La campagna si articolerà in due momenti. A maggio e a giugno verranno trattati i rischi primaverili ed estivi, mentre ad ottobre e novembre si perlerà degli eventi metereologici e naturali presenti in autunno. Sui social ci sarà la pubblicazione di contenuti a cadenza settimanale o quindicinale, ma la campagna prevede anche 180 ore di attività sul territorio suddivisi in sette incontri nei comuni. Il progetto si affianca a quello già in programma nelle scuole elementari e superiori (ripartito nel 2025 dopo lo stop dovuto al Covid ) con i format ‘A scuola di terremoto’, e coinvolge dai 1700 ai 2500. “Grazie ai ragazzi portiamo nelle case le regole per l’autoprotezione – sottolinea Arfelli – e puntiamo a raggiungere in dieci anni circa 180.000 persone del territorio”.

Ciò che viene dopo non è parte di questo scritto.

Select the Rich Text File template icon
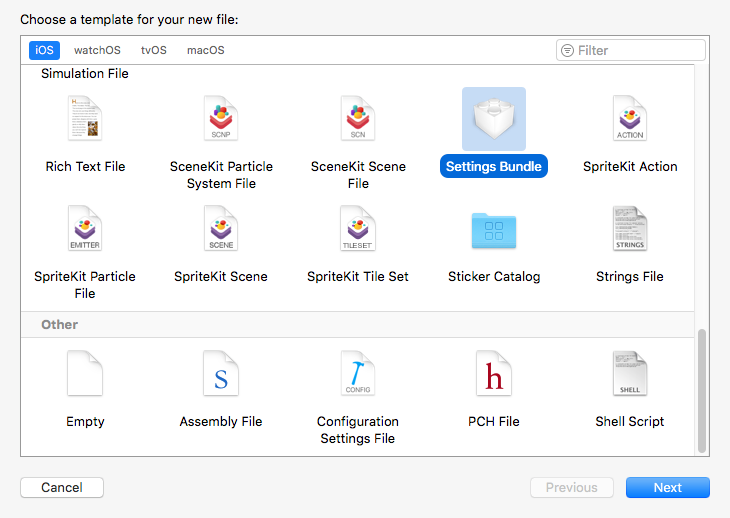 click(85, 119)
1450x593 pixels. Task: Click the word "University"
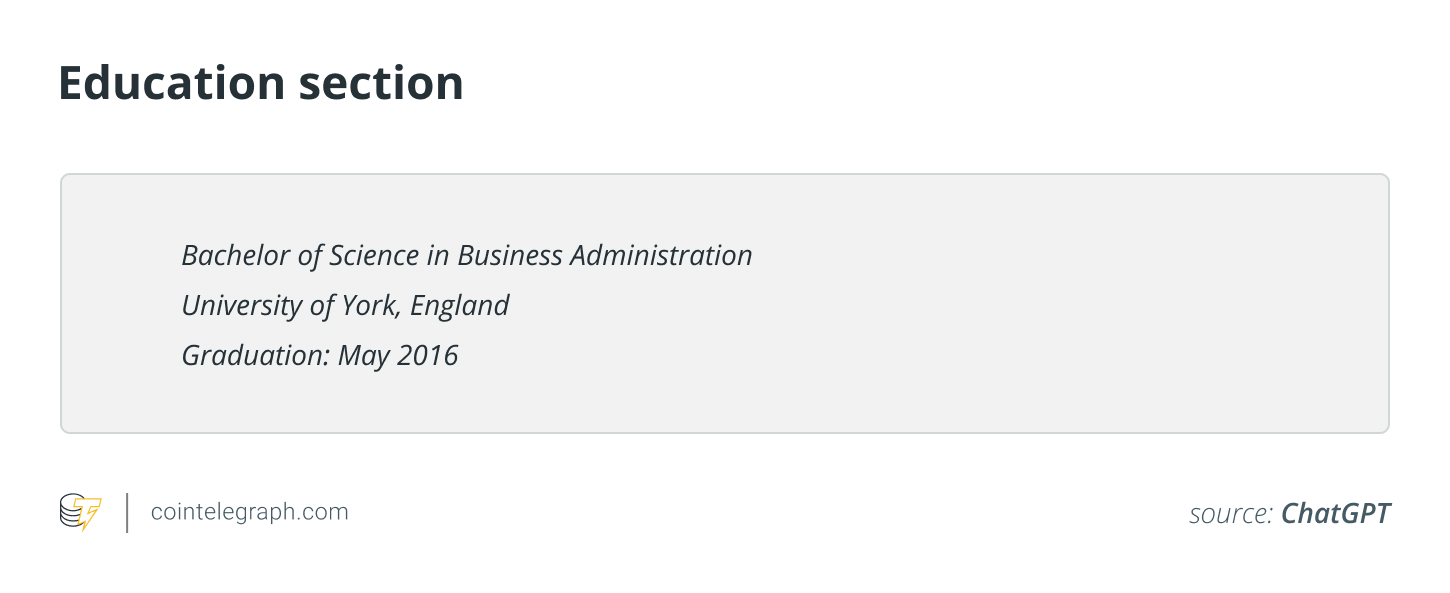click(x=242, y=305)
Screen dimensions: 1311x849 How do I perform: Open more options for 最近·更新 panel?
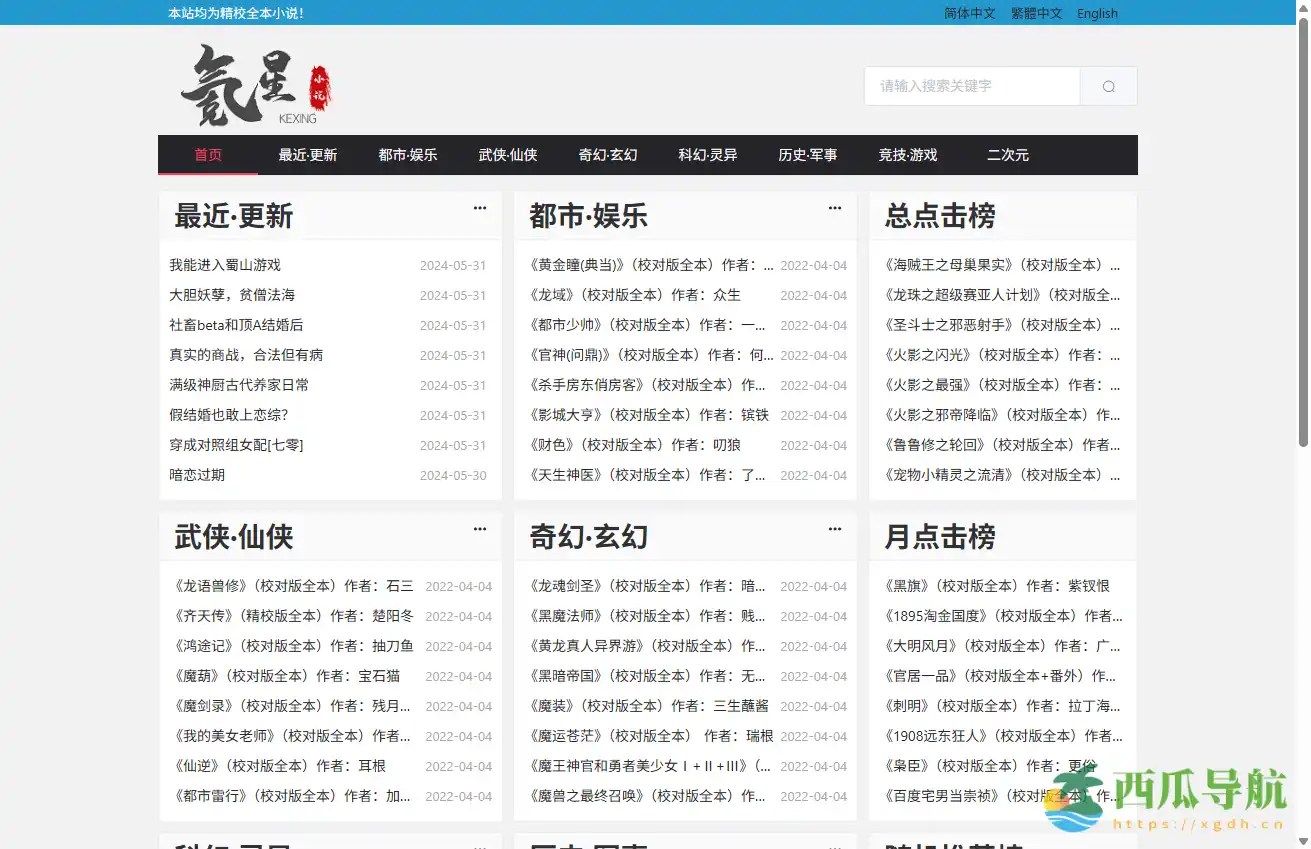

Il nuovo piano di comunicazione ha avuto riscontri positivi anche dai sindaci che nel 2023 hanno vissuto una situazione di grave emergenza. “I piani esistono ma sono spesso conosciuti da pochi addetti ai lavori e durante l’alluvione ci siamo accorti come si debbano modificare per prevedere norme eccezionali – sottolinea Gian Luca Zattini, sindaco di Forlì -. In quei giorni non abbiamo potuto neanche spostare i fanghi prima di un assenso dal Governo, perché erano considerati rifiuti speciali. Questa campagna di comunicazione è di fondamentale importanza, perché bisogna sapere come agire soprattutto nelle prime 24 ore e i giovani devono essere i primi a conoscere i piani per riportarli poi nelle famiglie”. Della stessa idea è Francesco Tassinari, sindaco di Dovadola e presidente dell’Unione della Romagna Forlivese: “Bisogna che la popolazione sappia come comportarsi nelle emergenze e ce ne siamo accorti nel 2023: con questi insegnamenti le persone saranno più sicure”.